January 19, 2010

A step closer to treating memory loss in age-related diseases

Grant provides Gallagher opportunity to further brain research

Michela Gallagher, right, and Arnold Bakker will test in humans an existing drug that has been shown to improve the ability of memory-impaired rats. Photo: WIll Kirk/Homewoodphoto.jhu.edu

Michela Gallagher, right, and Arnold Bakker will test in humans an existing drug that has been shown to improve the ability of memory-impaired rats. Photo: WIll Kirk/Homewoodphoto.jhu.edu

This is part of an occasional series on Johns Hopkins research funded by the American Recovery and Reinvestment Act of 2009. If you have a study you would like to be considered for inclusion, contact Lisa De Nike at lde@jhu.edu.

Michela Gallagher has spent more than two decades trying to solve the mysteries of the aging brain. What happens to our gray matter as we get older? How—and why—do those changes occur? And, perhaps most importantly, what strategies and approaches might help treat—or, eventually, even prevent—memory loss in age-related diseases such as Alzheimer’s and other dementias?

Now, using a $1.3 million National Institutes of Health grant underwritten by the federal stimulus act, Gallagher and her team are about to embark on one of their most important studies yet: determining whether a medication commonly used to treat seizures can help improve memory and brain function in adults suffering from mild cognitive impairment, or MCI, a common precursor to full-blown Alzheimer’s disease.

In a groundbreaking previous study, Gallagher’s team showed that the drug, levetiracetam, markedly improved the ability of memory-impaired laboratory rats because it apparently had an impact on “excess brain activity” in the rats’ key memory systems. The research team knew that excess brain activity is also seen in the same memory system in MCI patients, leading them to hypothesize that levetiracetam could work for humans, too.

“The results of this study could, potentially, help people very significantly and directly,” said Gallagher, a Krieger-Eisenhower Professor in the Department of Psychological and Brain Sciences in Johns Hopkins’ Krieger School of Arts and Sciences. “If the drug works as well in humans as it did in our animal studies, we potentially have a widely used medication with few side effects that could treat elderly people with early memory problems.”

In addition, the study results will illuminate how the drug works and shed light on how human memory function fails in the aging brain, according to Gallagher, who is working on the project with fellow professor Craig Stark, now at the University of California, Irvine, and their student Arnold Bakker, at Johns Hopkins. Greg Krauss, a neurologist at the Johns Hopkins School of Medicine who has studied levetiracetam in research on epilepsy, is overseeing the clinical trial. The stimulus money allowed Gallagher to make two additional hires: one full-time research assistant and a full-time research coordinator, who will be with the team for the entire two-year project.
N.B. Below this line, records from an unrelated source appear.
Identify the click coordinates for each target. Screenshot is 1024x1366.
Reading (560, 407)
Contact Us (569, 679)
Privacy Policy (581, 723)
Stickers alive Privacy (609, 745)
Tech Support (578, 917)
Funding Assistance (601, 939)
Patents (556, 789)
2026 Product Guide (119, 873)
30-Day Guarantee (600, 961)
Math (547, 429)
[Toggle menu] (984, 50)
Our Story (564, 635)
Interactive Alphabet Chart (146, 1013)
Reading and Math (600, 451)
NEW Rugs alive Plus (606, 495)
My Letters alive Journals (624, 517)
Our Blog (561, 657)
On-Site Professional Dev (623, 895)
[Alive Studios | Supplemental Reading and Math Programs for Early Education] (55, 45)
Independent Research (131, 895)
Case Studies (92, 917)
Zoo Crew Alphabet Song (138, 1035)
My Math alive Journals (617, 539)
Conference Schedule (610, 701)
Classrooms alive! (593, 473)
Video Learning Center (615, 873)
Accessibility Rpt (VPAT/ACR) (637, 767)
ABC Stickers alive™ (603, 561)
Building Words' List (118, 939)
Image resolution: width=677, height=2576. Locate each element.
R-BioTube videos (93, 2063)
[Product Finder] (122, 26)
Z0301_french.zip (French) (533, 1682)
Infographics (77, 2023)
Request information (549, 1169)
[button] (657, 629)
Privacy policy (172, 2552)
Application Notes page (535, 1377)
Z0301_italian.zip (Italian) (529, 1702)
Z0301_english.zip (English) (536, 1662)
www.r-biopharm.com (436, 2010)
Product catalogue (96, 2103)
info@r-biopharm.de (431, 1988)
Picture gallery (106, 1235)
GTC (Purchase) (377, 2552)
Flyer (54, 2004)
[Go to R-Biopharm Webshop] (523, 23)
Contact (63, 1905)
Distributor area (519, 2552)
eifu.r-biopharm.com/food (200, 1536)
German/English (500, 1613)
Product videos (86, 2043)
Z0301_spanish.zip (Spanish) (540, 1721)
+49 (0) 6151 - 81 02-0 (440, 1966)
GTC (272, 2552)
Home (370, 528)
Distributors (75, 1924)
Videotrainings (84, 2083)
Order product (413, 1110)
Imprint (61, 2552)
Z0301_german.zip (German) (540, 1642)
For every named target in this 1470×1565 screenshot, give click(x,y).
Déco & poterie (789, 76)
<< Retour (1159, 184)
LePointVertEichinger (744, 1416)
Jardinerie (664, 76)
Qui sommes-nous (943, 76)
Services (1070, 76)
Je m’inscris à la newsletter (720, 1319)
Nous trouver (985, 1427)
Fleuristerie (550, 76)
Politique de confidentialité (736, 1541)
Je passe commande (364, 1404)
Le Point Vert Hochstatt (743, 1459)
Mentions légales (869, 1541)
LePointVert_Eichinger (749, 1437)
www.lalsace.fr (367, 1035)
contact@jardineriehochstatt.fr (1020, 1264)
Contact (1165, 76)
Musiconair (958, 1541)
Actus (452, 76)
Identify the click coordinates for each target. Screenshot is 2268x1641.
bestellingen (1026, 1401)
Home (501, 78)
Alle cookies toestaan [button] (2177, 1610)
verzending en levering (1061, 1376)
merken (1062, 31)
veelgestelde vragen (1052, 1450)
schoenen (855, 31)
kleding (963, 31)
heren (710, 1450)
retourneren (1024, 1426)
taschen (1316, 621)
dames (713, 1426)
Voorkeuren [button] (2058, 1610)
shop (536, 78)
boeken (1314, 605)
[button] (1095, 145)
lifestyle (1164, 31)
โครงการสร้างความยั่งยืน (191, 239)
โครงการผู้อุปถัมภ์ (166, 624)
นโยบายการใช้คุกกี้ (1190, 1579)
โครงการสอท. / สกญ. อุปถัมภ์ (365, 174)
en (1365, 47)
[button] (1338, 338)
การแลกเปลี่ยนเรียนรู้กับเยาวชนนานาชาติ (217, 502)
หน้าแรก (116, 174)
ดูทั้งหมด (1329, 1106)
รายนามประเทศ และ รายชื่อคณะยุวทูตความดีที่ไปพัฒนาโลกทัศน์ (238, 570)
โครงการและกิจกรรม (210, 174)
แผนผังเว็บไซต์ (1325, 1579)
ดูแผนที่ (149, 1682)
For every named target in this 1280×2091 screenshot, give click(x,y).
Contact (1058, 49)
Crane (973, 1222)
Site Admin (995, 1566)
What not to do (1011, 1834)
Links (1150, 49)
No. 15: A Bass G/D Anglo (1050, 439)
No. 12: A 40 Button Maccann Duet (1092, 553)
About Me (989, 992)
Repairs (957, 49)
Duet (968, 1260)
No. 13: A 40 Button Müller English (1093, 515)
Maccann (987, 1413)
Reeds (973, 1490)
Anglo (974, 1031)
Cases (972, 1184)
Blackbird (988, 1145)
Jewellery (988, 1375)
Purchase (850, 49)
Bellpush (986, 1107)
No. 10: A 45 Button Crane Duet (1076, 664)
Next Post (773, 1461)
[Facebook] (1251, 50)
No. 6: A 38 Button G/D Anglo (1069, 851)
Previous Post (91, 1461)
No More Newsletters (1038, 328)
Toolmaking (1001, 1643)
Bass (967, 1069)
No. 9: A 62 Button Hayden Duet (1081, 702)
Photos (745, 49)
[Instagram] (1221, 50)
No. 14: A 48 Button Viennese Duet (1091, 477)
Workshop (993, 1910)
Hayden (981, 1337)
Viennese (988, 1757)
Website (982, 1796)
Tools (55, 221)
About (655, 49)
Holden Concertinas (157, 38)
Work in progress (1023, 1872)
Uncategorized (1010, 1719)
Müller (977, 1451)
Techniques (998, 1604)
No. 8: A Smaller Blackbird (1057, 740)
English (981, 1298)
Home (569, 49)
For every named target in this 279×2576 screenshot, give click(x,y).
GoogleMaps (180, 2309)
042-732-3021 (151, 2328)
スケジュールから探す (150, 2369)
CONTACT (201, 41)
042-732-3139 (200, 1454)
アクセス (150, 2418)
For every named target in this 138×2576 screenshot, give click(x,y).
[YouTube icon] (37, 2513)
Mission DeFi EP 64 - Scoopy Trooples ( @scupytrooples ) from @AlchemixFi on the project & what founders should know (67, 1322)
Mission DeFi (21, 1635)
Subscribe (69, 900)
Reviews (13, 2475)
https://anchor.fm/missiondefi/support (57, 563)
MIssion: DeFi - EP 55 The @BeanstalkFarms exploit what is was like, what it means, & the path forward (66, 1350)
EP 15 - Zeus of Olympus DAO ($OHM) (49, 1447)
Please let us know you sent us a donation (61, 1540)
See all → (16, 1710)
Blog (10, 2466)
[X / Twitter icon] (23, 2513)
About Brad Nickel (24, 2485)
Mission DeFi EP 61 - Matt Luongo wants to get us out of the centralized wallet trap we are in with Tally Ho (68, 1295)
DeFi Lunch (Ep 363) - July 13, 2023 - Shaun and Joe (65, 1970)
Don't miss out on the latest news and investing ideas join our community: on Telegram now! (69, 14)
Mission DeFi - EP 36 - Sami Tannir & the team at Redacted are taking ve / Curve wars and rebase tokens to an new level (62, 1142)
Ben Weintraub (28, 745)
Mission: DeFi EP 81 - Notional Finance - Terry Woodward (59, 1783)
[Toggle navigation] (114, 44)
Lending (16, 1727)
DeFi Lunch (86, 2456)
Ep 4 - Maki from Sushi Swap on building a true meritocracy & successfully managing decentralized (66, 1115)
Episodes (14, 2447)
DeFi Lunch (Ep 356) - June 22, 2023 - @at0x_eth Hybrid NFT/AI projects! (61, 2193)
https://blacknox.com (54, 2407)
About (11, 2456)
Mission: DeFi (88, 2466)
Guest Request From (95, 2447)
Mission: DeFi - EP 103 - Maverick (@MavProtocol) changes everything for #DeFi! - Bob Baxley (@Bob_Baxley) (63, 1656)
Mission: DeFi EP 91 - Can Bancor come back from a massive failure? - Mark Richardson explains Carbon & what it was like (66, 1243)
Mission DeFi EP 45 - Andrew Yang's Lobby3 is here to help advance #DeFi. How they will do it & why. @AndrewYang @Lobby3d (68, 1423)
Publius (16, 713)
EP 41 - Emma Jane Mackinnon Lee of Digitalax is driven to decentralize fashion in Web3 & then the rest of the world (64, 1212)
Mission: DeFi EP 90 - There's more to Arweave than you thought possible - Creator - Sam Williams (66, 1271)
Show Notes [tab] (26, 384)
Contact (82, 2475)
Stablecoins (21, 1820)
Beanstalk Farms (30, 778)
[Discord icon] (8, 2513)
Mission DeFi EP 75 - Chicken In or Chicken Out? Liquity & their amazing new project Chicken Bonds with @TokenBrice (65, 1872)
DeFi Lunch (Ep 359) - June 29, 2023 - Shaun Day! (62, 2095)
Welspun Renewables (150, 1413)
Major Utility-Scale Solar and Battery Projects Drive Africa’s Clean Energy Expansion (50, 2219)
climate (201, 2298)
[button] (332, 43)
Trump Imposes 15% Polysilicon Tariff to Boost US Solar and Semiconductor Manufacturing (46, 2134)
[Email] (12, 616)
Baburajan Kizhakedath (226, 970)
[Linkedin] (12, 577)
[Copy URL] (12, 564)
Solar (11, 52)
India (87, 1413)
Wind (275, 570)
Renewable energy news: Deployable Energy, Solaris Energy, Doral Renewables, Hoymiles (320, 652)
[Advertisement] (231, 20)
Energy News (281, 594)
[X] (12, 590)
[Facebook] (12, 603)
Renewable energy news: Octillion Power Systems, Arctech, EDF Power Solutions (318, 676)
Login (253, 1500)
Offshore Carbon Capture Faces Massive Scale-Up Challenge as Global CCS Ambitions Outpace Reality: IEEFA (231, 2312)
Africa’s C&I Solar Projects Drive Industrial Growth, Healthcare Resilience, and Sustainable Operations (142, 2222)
Gallagher’s study will test healthy adults (as controls) and participants with memory difficulties greater than would be expected for their age. Each person, between 50 and 85 years old, will participate in a sequence of two treatment phases, each lasting two weeks, during which they may receive drug or placebo. After two weeks of the treatment, Johns Hopkins researchers will evaluate the subjects’ cognition using memory tests and conduct functional magnetic resonance imaging sessions to map brain activity.

Gallagher explained that this design allows comparisons to be made of each person’s status both on and off the drug. Participants in the study will come from the Alzheimer’s Disease Research Center at the Johns Hopkins School of Medicine and other referral sources.

“The ARRA program supporting this study has the apt acronym ‘GO grant’ standing for ‘grand opportunity,” said Gallagher, “which it truly is for our work, allowing us to see whether the science in an animal model of aging bridges successfully to humans.”

Gallagher’s team’s investigations are among the more than 340 stimulus-funded research grants and supplements totaling more than $160.3 million that Johns Hopkins has garnered since Congress passed the American Recovery and Reinvestment Act of 2009 (informally known by the acronym ARRA), bestowing the National Institutes of Health and the National Science Foundation with $12.4 billion in extra money to underwrite research grants by September 2010. The stimulus package—which provided $550 billion in new spending, including the above grants—is part of the federal government’s attempt to bring back a stumbling economy by distributing dollars for transportation projects, infrastructure building, the development of new energy sources and job creation, and financing research that will benefit humankind.

Johns Hopkins scientists have submitted about 1,300 proposals for stimulus-funded investigations, ranging from strategies to help recovering addicts stay sober and the role that certain proteins play in the development of muscular dystrophy to mouse studies seeking to understand how men and women differ in their response to the influenza virus.